### Assignment
Wherever the word "target" appears in a line below, that line counts; report the total number of such lines only.

### Available records
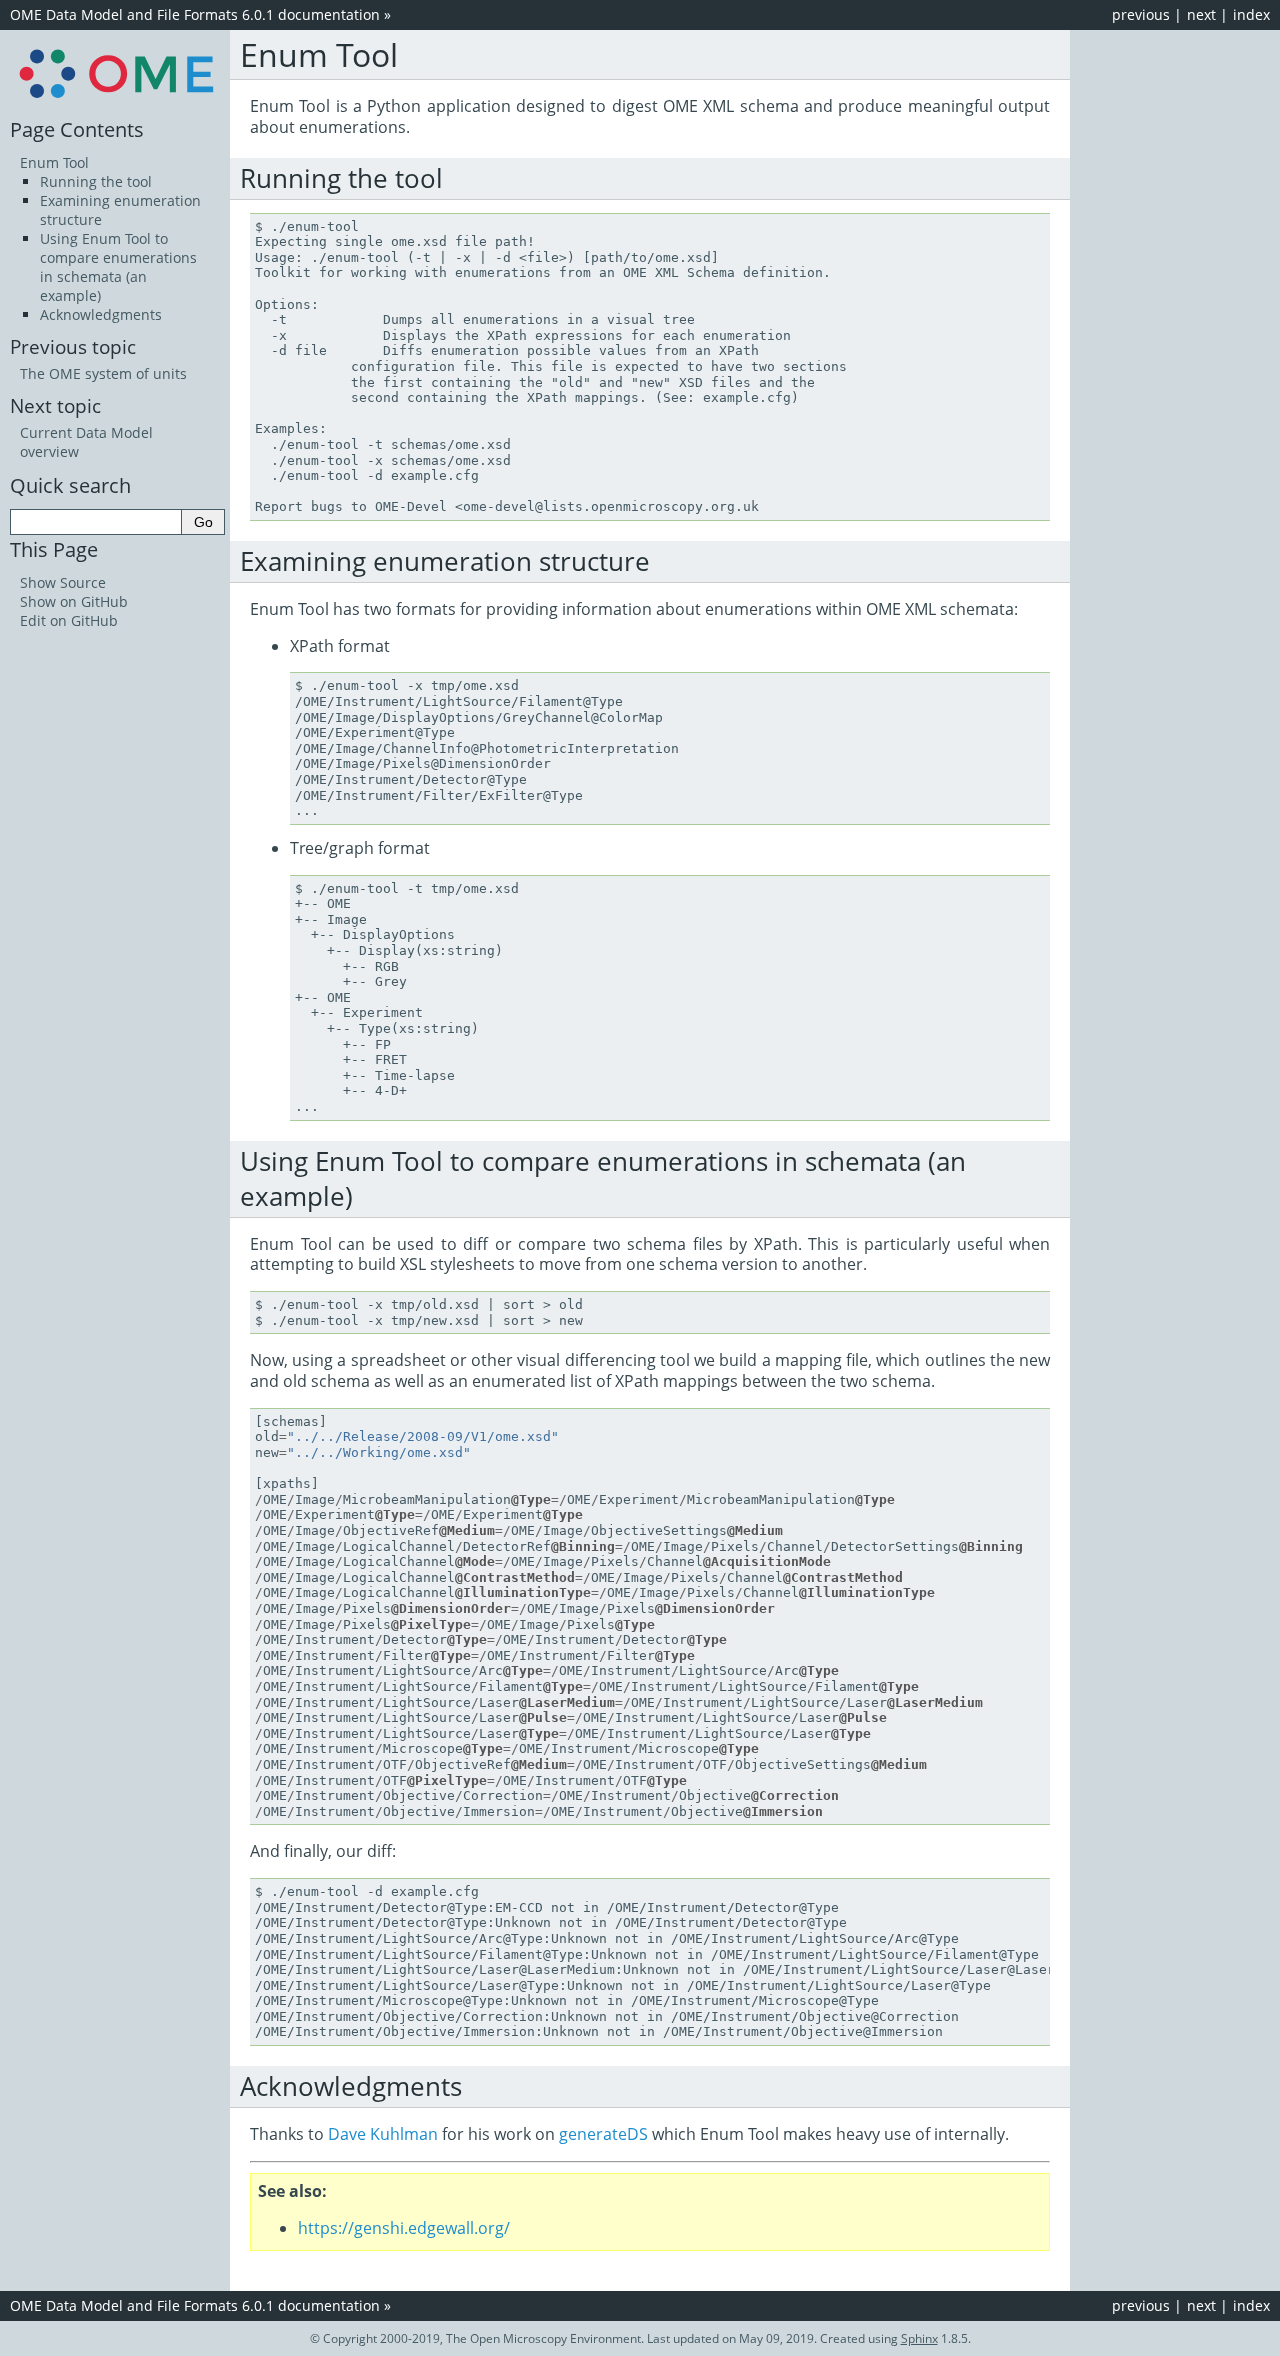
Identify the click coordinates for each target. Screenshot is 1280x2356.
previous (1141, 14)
---
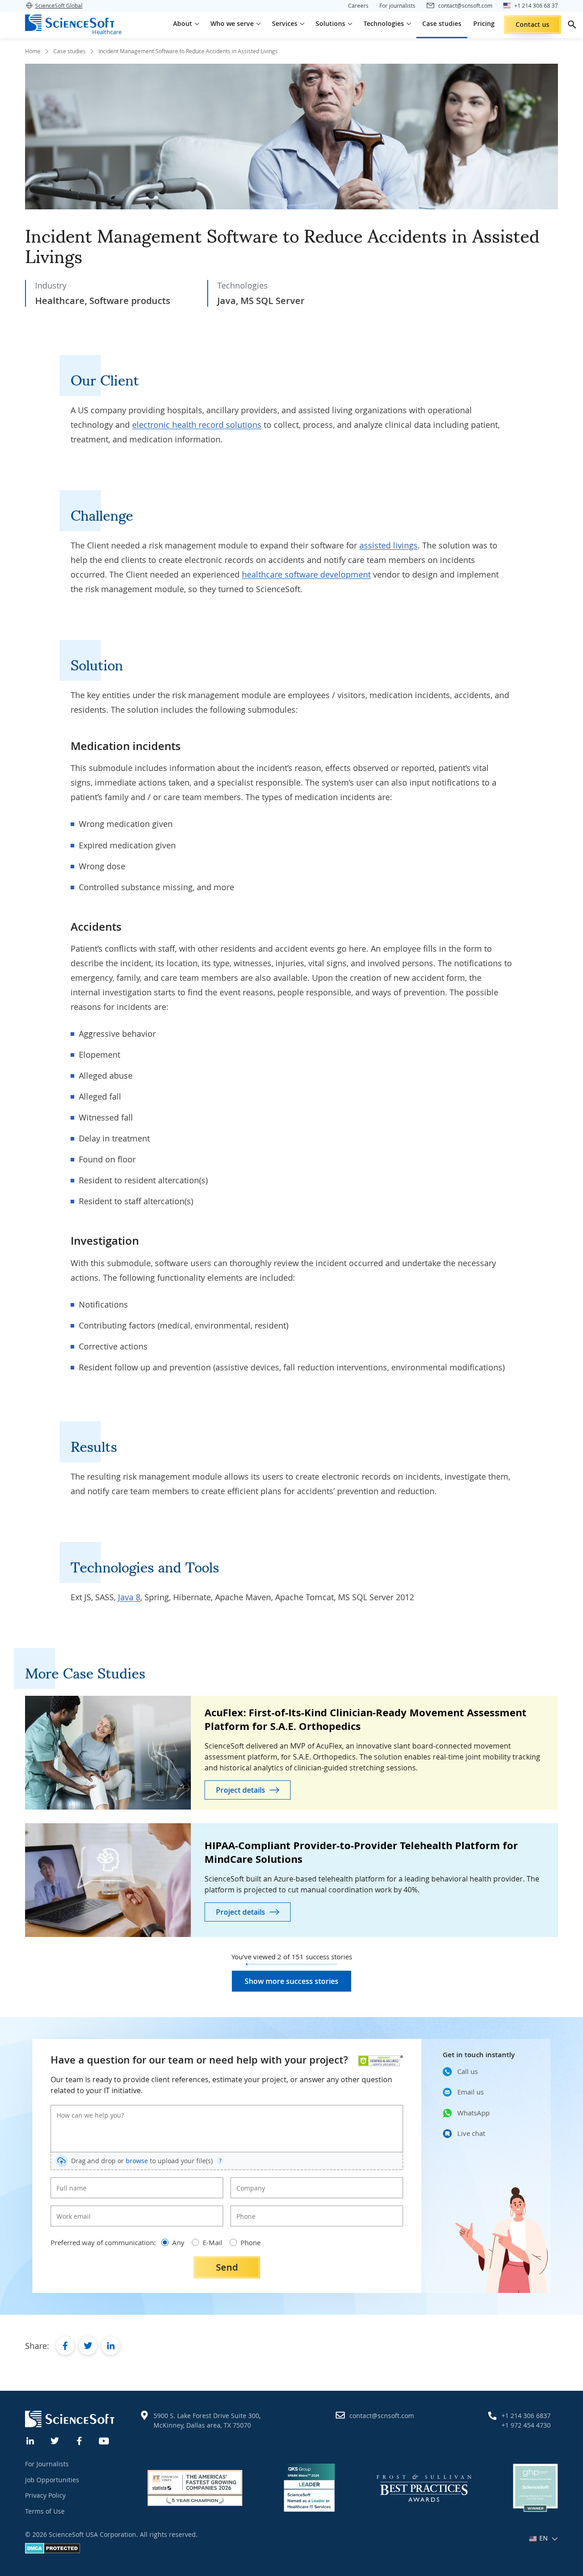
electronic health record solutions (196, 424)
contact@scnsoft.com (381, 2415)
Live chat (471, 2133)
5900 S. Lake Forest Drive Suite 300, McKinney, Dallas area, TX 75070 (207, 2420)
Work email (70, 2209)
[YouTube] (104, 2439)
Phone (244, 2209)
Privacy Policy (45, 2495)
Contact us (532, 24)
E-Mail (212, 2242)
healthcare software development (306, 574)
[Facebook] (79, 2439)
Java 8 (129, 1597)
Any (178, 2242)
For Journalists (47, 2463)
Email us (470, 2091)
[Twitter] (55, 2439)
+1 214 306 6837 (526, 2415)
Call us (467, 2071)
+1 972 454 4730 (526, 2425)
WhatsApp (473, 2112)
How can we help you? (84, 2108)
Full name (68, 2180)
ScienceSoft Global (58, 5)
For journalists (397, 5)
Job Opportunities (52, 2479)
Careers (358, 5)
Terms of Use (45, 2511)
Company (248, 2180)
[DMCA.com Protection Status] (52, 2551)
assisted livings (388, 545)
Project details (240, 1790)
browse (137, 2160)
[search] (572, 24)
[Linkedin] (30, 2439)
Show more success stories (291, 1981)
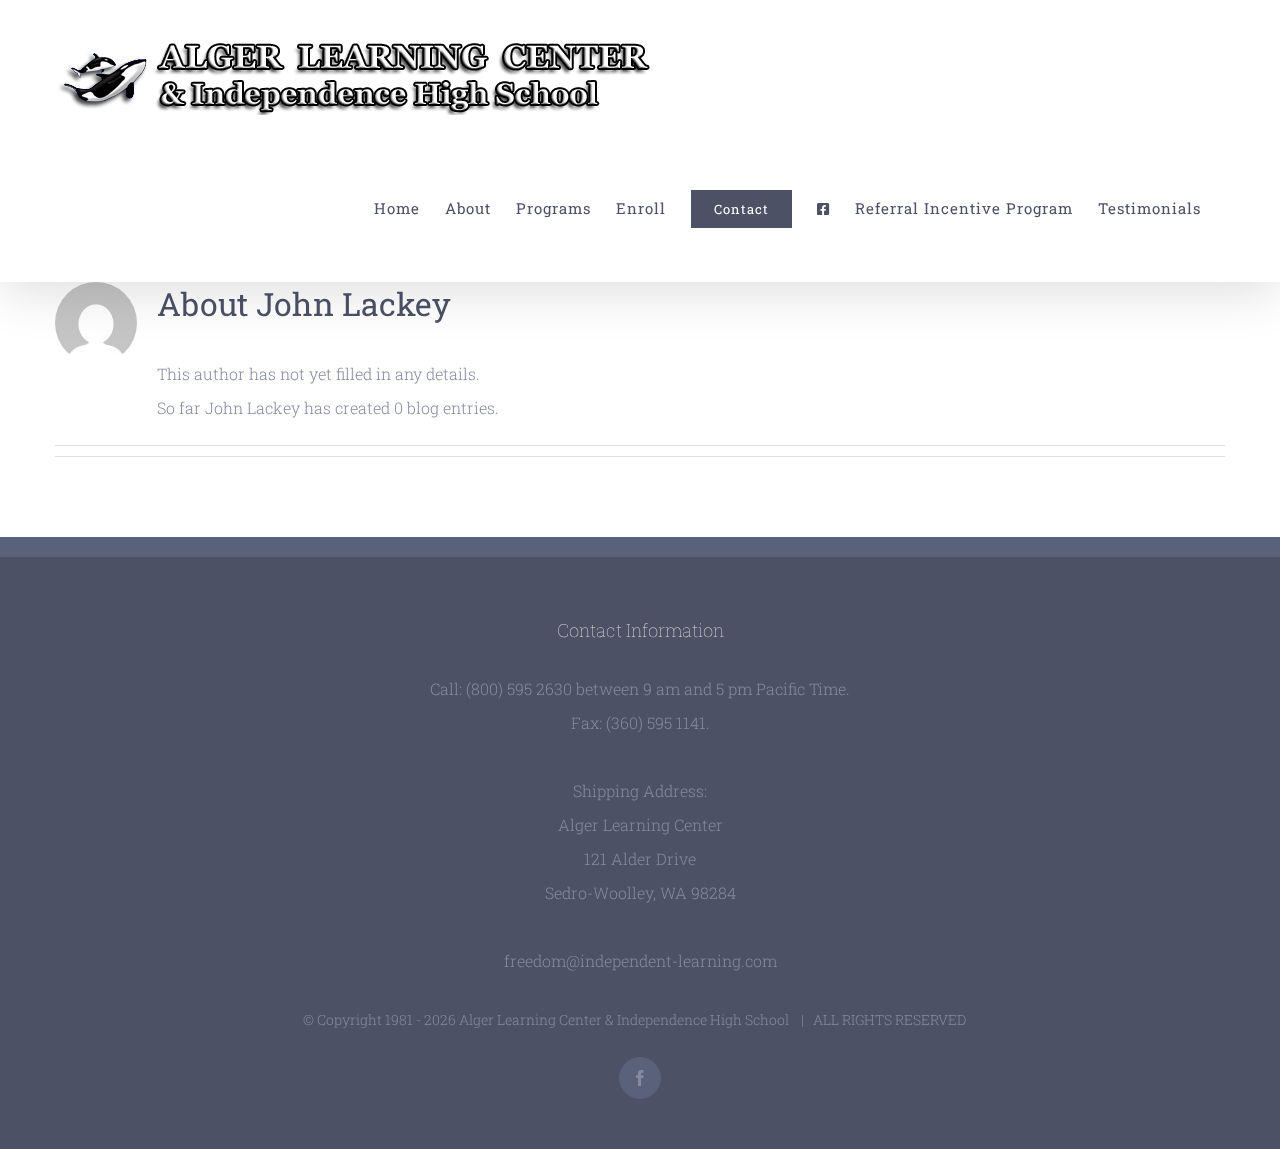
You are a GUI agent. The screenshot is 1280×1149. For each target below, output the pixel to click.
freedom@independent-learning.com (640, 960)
...
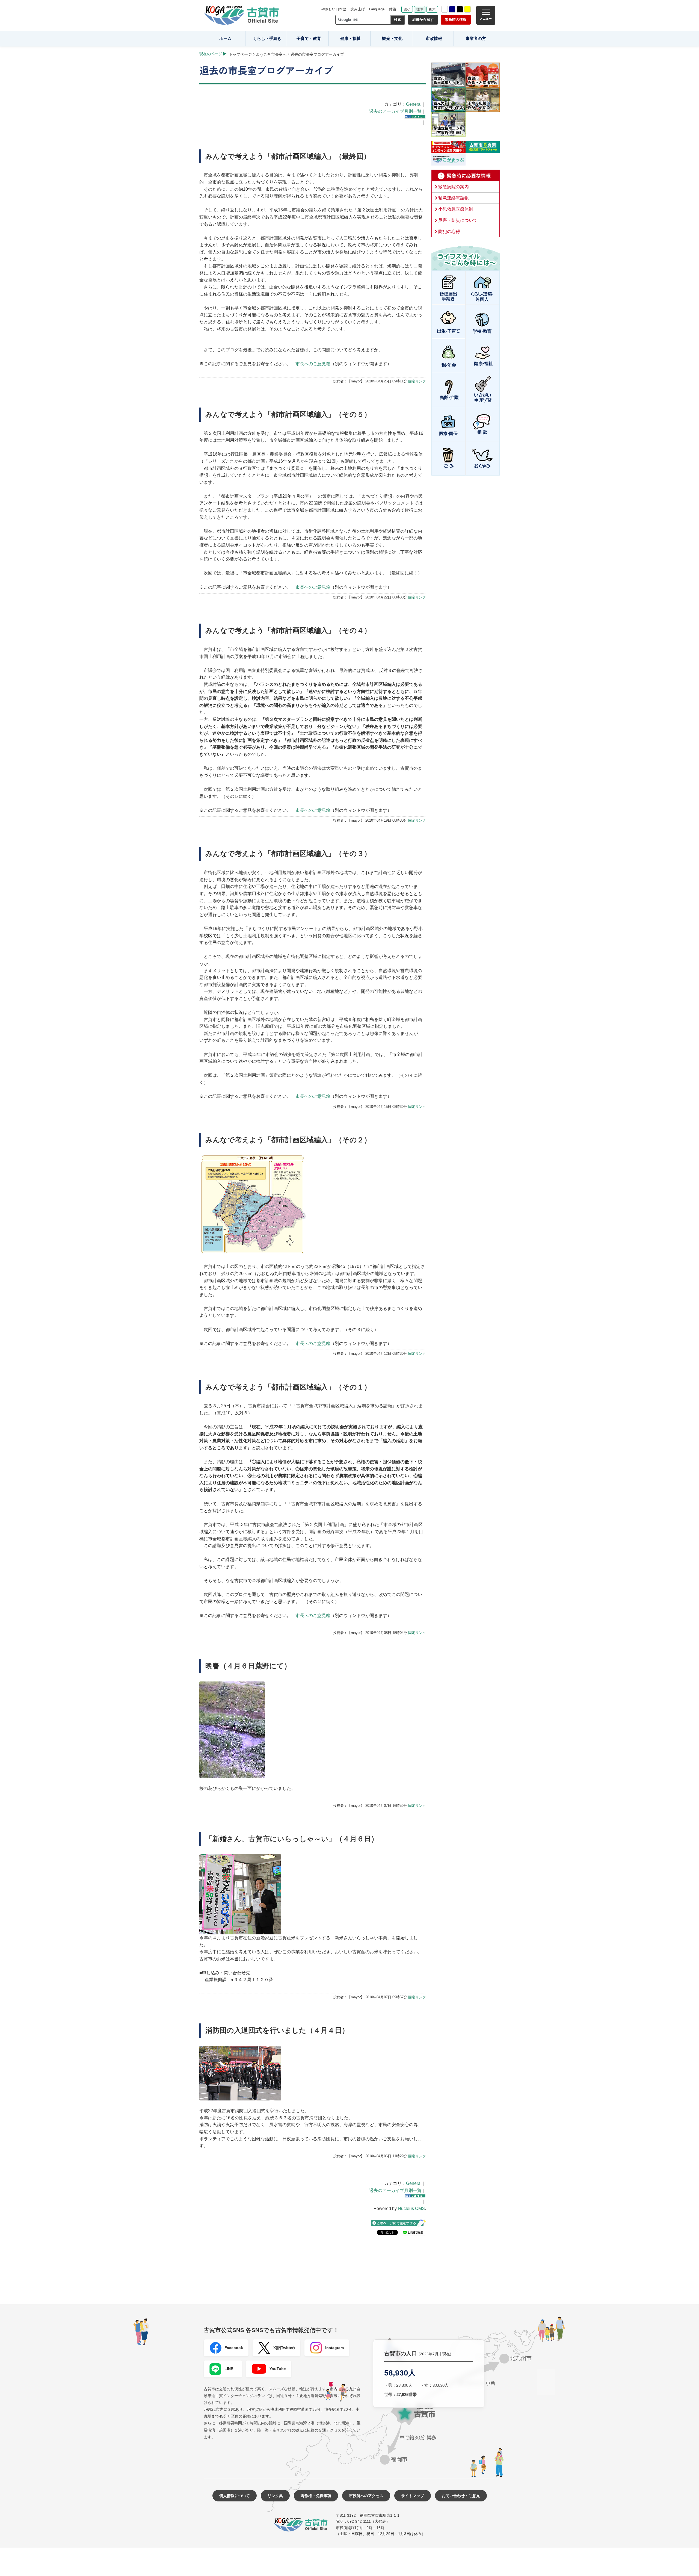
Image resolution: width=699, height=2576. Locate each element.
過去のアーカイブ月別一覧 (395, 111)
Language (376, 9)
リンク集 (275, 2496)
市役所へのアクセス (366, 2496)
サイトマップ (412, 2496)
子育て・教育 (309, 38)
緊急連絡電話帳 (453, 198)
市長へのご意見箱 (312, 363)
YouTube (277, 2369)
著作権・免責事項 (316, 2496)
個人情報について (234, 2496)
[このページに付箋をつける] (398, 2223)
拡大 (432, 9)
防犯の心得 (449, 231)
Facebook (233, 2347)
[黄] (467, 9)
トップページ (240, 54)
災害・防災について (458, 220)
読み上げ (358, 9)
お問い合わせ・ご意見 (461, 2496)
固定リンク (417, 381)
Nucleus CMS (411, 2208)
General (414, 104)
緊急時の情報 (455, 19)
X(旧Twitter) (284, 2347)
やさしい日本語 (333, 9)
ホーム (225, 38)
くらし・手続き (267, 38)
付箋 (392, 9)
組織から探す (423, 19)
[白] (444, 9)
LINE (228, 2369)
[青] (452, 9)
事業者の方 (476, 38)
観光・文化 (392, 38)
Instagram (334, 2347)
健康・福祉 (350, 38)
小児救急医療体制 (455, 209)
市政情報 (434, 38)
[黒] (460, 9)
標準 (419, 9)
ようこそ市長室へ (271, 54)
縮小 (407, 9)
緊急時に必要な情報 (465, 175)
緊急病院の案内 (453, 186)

### Result of this task
2